Centralization invites a lack of clarity
Centralization by itself is not an inherently bad thing. It can improve the efficiency of networks by reducing the distance information needs to travel, and it makes management of the full network much easier. Regardless, centralization in practice tends to have some unforeseen and unexpected side effects. First among these is a reduction in transparency across the network that invites dishonest, profit-taking, and even potentially fraudulent activity that can go unchecked due to a lack of accountability.
Because managers of centralized ad networks aren’t obligated to reveal their inner workings to advertisers, there is no way to guarantee that traffic, views, and click-throughs are real and not bots. At a certain point, there has to be an implicit trust on the side of advertisers that publishers are working in their best interests, something that is not always given. This murkiness has led to instances where an ad network’s traffic is 60% fraudulent in many cases, and 100% in a few more.
To resolve this, companies like The Marketing Group are looking to blockchain to help alleviate the issue of bots and fraud on ad networks. The company has created a system that improves accountability with blockchain’s open ledger technology, which allows buyers to see where their dollars are being placed. The ability to verify transactions and see how each dollar spent translated into ad buys can reduce the waste caused by fraud. The company’s goal is to add transparency to an industry that due to automation and centralization has become embroiled in a crisis of trust.
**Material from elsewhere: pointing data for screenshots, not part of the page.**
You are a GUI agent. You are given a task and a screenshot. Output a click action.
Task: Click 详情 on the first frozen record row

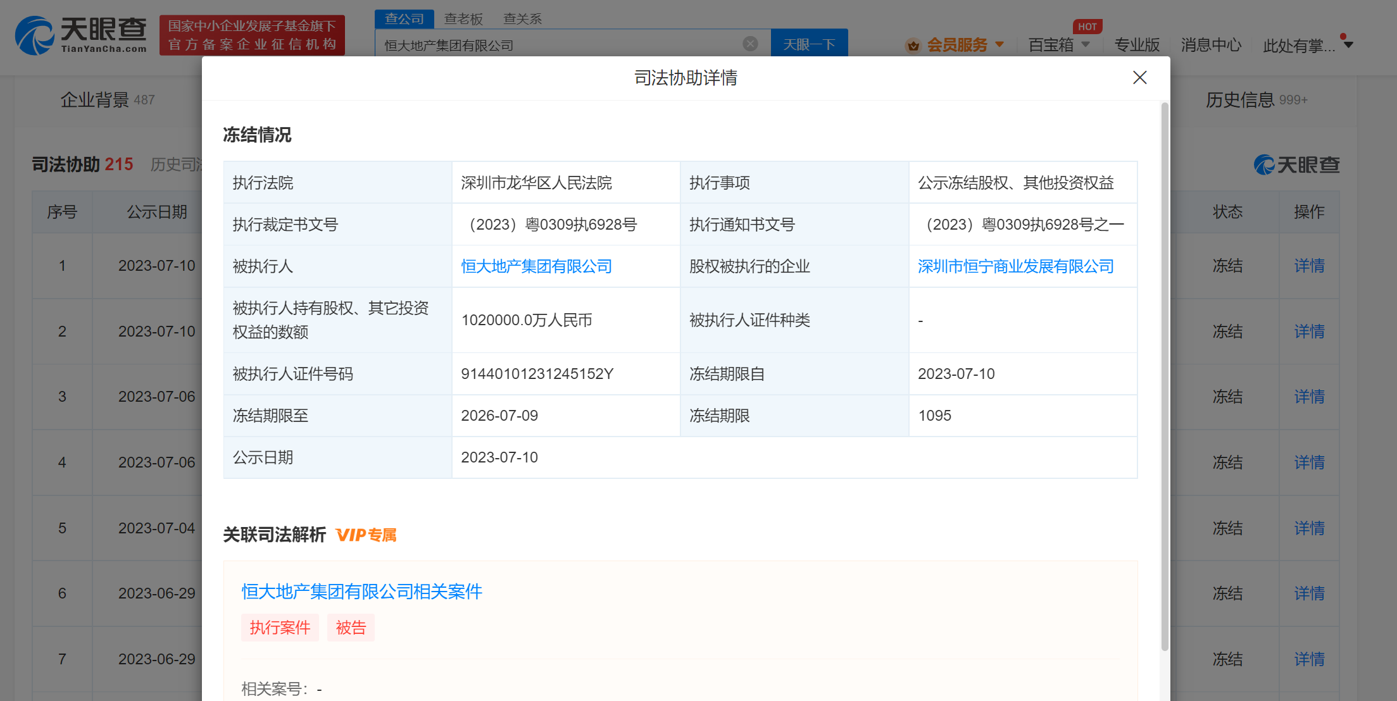point(1308,266)
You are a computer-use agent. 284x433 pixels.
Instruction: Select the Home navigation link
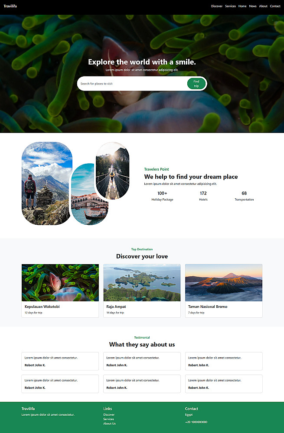point(242,6)

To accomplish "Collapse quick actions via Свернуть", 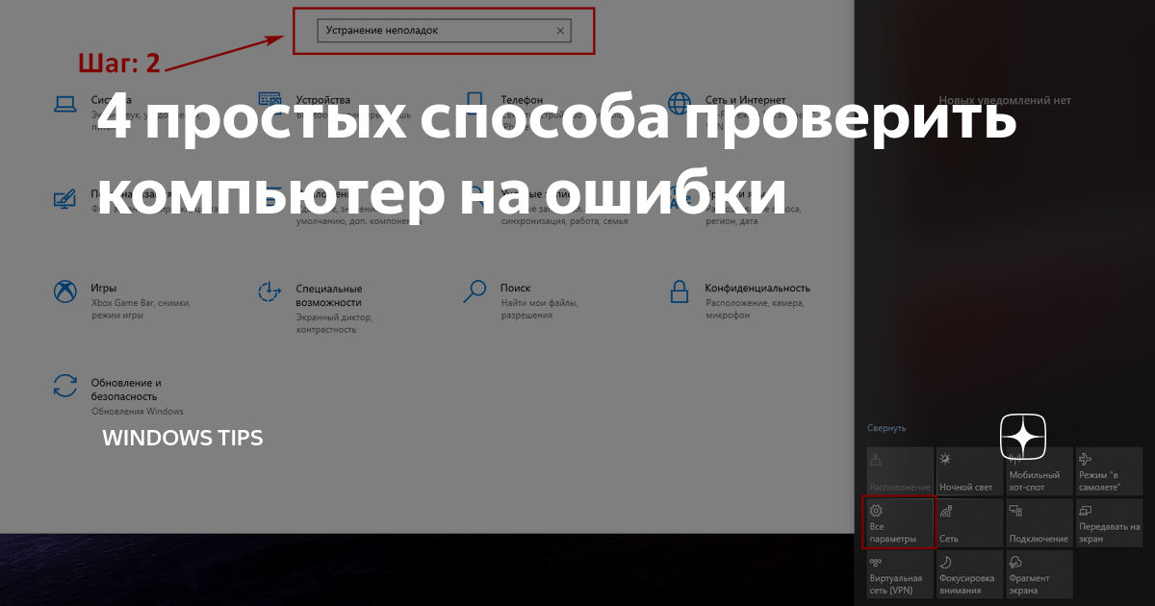I will click(x=886, y=428).
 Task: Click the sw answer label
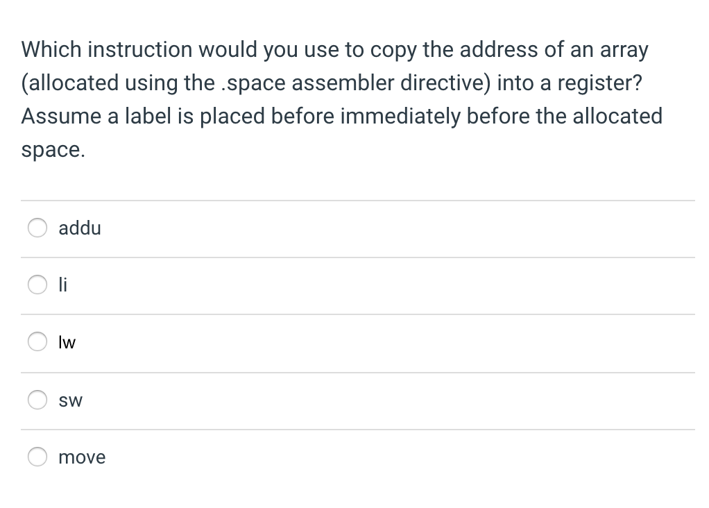coord(70,400)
The costs of a centralized system are prohibitive
More than fraud, though, is the problem of cost-effectiveness. Ad networks represented a straightforward way to simplify the process of finding and placing ads in the right website, but they have since morphed into a system that extracts significant value at all points across the chain without adding real value. The core issue is that the system is set up with gatekeepers at every point between advertisers and publishers, increasing costs and pressure to show results in measurable terms.
This pressure means marketers and advertisers have little incentive to fix ad networks as fraud and bot traffic makes their centralized systems seem highly successful. In this case, some blockchain companies are taking a different tack. Blockchain ad platform Kind Ads is looking to solve this issue and more. The company is busily building a decentralized ad network that seeks to remove the influence of middlemen and the costs they place on all transactions. However, it is also concerned with user experience, implementing less intrusive and irritating ads. To that end, the company’s token can also be used to reward sites that are known to be ‘good traffic’ as well as create more integrated ad strategies. This additional focus by Kind Ads makes it a likely top contender to unseat some of the entrenched ad networks.
Similarly, Adex, a decentralized network, is looking to improve the bidding and placement process by creating a system that allows for more transparent auctions and placement. The company’s commitment to transparency, and a more balanced dynamic is based on blockchain’s ability to disintermediate. The BAT token is also entering the game, though it delivers a much simpler dynamic than its marketplace counterparts. The company behind it simply offers the token as a way for publishers and advertisers to exchange value without sacrificing user privacy and efficiency.
Removing the barriers to openness
The ad industry remains slightly paradoxical. There is a strong need for robust ad networks that abridge the job of marketers and advertisers looking to place their companies in highly visible locations. There is also a strong incentive on the part of networks to engage in dishonest practices to boost their metrics and appear more successful. This dynamic doesn’t lend itself to honesty or even efficient interaction.
Blockchain has the potential to resolve many of the issues, including the rampant fraud that is quickly, and unfortunately, becoming a central point of contention within the industry. By embracing the technology’s propensity to disintermediate and democratize, companies can create models that let ad networks continue generate revenues but balance the scales to offer advertisers a better shake alongside a more accountable and equitable return on their own investments.